They have said the market cap does not reflect the true value of the company and I believe them. The crashing of the share price is irrelevant to them. If Merck offers £50 million for the company its in their financial interest to own 90% of the shares as opposed to only 55%.

In my opinion that is what I believe is going on and why they can claim they anticipate a "substantial capital raise" when they go private next year. As you previously asked why can't they do this capital raise as a public listed company and I replied they can't because they would hold too many shares as a public listed company and have to make an offer for the whole company

pwhite73
01/12/2022
12:42
euclid5 - "because if they did announce the contractual value their price will be much higher - then less dilution"

Yes but the point I'm making is that they want more dilution for small PIs as all the new shares are going to them. They're the ones purchasing the new shares. Now why would they do this if they can't trade the shares on a public market in a month from now. They do this because they see medium to long term value in the company. When they say they anticipate a substantial capital raise I interpret that as they already have the financial support lined up but need 75% of the shares to carry the votes through.

pwhite73
01/12/2022
12:33
Doubt your below comment, because if they did announce the contractual value their price will be much higher - then less dilution

Problem with micro cap co's - they are loss masking and need plenty of funding over years before they achieve anything profits - some do make it

was an article of Trustnet a few weeks back, think they mentioned around 85% or 90% of AIM shares fail., If i find the article will place the link here

euclid5
01/12/2022
12:28
euclid5 - Yes the substantial capital raise is that they are going to sell part or the whole business. They may simply sell valuable IP. According to their website they have 54 employees so they are not a tiny outfit. They claim the markets are not reflecting the true value of the company but that's because I suspect they're concealing the big money deals (they never did say how much the Merck deal was worth) and they keep trashing the share price to hold an even larger stake in the company. How else did they expect the market to react.

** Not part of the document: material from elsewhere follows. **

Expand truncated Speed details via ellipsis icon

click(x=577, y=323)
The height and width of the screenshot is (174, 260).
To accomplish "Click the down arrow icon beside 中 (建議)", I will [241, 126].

54 Employees + 4 Non-exec Directors. £2m Invested in R&D annually. 35+ Clients

pwhite73
01/12/2022
12:18
In addition to the Subscription, the Company anticipates a more substantial capital raise being pursued as a private limited company in 2023.
euclid5
01/12/2022
12:16
Lots of the corporate VPs in larger companies are thick as mince and just out for a deal in the latest tech. So on that point they may get lucky....
I've been around long enough when the automation revolution of the 90's was in full swing and GSK spending £300million on Affymax. Then selling it back 6 years later for £3million...hxxps://www.chemeurope.com/en/news/4107/glaxosmithkline-divests-affymax-business-to-venture-syndicate-led-by-patricof-co-ventures-inc.html

The transaction to sell the Affymax business will be recorded as a sale of net assets worth approximately £3 million and will result in cost savings to GSK. As a result of the sale, an exceptional charge of approximately £305 million will be made in the current financial year. This charge includes a goodwill write-off of £299 million which arose on the original purchase of the Affymax business and was previously written-off to reserves. To comply with current accounting standards on disposals, this goodwill will be re-instated and then written-off as an exceptional charge to the P&L account.

pugg1ey
01/12/2022
12:09
Pugg1ey - "I have no idea why Merck are investing in this."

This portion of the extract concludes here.